The tariffs announced this past weekend are terrible. Literally trillions of dollars have been wiped off of the stock market. That’s investors making their best guesses about Trump’s tariffs’ effect on future earnings flows for listed companies.
But it’s also a generalised pulling-back in the face of .
You might think that if Trump recanted tomorrow, the problem would be largely solved. But it’s far worse than that. The underlying regime is uncertain. Unless Congress takes away the President’s ability to impose tariffs at will, he could do it again tomorrow. Or in a month. Or next year. Or never.
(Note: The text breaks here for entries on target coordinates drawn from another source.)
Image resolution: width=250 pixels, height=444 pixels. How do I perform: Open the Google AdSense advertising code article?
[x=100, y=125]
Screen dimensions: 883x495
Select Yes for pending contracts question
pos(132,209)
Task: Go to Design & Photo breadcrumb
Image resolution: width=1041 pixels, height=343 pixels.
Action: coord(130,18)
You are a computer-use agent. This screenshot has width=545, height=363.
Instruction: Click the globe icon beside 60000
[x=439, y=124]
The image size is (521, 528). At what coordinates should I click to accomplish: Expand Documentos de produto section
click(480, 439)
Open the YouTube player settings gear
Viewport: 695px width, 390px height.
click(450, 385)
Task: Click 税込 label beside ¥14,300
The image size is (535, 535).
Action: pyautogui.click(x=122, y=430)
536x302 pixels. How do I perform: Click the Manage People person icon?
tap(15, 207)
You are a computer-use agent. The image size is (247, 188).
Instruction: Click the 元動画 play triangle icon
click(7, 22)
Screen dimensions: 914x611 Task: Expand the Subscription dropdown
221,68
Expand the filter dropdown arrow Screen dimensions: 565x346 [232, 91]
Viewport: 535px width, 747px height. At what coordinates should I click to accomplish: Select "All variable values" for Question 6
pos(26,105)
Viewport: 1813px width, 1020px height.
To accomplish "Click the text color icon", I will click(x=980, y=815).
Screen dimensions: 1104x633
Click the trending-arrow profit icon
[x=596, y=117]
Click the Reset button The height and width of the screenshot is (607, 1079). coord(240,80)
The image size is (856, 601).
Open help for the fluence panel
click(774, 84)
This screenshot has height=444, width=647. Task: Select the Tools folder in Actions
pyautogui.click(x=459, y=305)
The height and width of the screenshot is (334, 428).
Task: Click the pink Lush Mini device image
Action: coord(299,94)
Professor Jason Furman was Chair of President Obama’s Council of Economic Advisors. As he put it, “Half measures and delays won’t work – there is way, way too much uncertainty that has been unleashed. The word of the President and his team won’t work – they are not credible. The only option to eliminate uncertainty would be for Congress to pass a law by veto-proof margins.”
But if Congress took that power away tomorrow, Trump could ask for its return. Congress might decide to play along. Or it might not.
And the institutional safeguards that, for decades, had prevented this kind of thing have proven themselves wholly inadequate. A future President responding to similar pressures and with similar opportunities might make similar choices.
The underlying regime is uncertain.
If companies knew that Trump’s tariffs would last forever, they could make decisions on that basis. If they knew that the horrors would end tomorrow and policy would be constrained to more normal bounds hereafter, they could make decisions on that basis instead.
But they cannot know either.
Instead, as in the 1930s, they will have very good reason to pull back. To wait and see. Billions of dollars are better held as dollars rather than bet on a game of Flux.
New Zealand’s policy uncertainty problems are far more minor in scale.
Consenting decisions on energy projects worth close to a billion dollars have become a crapshoot bet on which Commissioners you might get. Each punt at the process costs years and can cost tens of millions of dollars.
When even local companies cannot figure out what they must do to get through our system, good luck to potential investors less familiar with our peculiar regimes. But a new Resource Management system is coming.
A month ago, companies did not have to worry that the Minister of Finance would decide to announce a short process that could split their businesses into pieces. Minister Willis’s supermarket announcement introduced uncertainty that hadn’t previously really existed, raising concerns far beyond the supermarket sector.
And best of luck to anyone dealing with merger review in the current political environment. Some mergers should be rejected because they wind up causing harm to consumers. But when investment analysts like Forsyth Barr start emphasising political and public sentiment as much as the legal tests for merger clearance, as they did in their March 2025 report on Contact’s proposed acquisition of Manawa Energy, it is harder to describe the overall regime as stable and predictable.
But if anything, the past week has emphasised just how lucky we are in this country.
Other countries have responded to America’s tariffs with retaliatory tariffs that mainly hurt their own citizens. New Zealand has not.
Even better, New Zealand’s cross-party commitment to open trade and rules-based trading orders is solid. This weekend, Labour’s David Parker even suggested that New Zealand’s best response could involve inviting the European Union to join the CPTPP trade agreement. He is right.
The premium for having stable and predictable institutions – for regime certainty – will have gone up.
When the global regime has not been in this much flux in living memory, small islands of relative sanity have their advantages.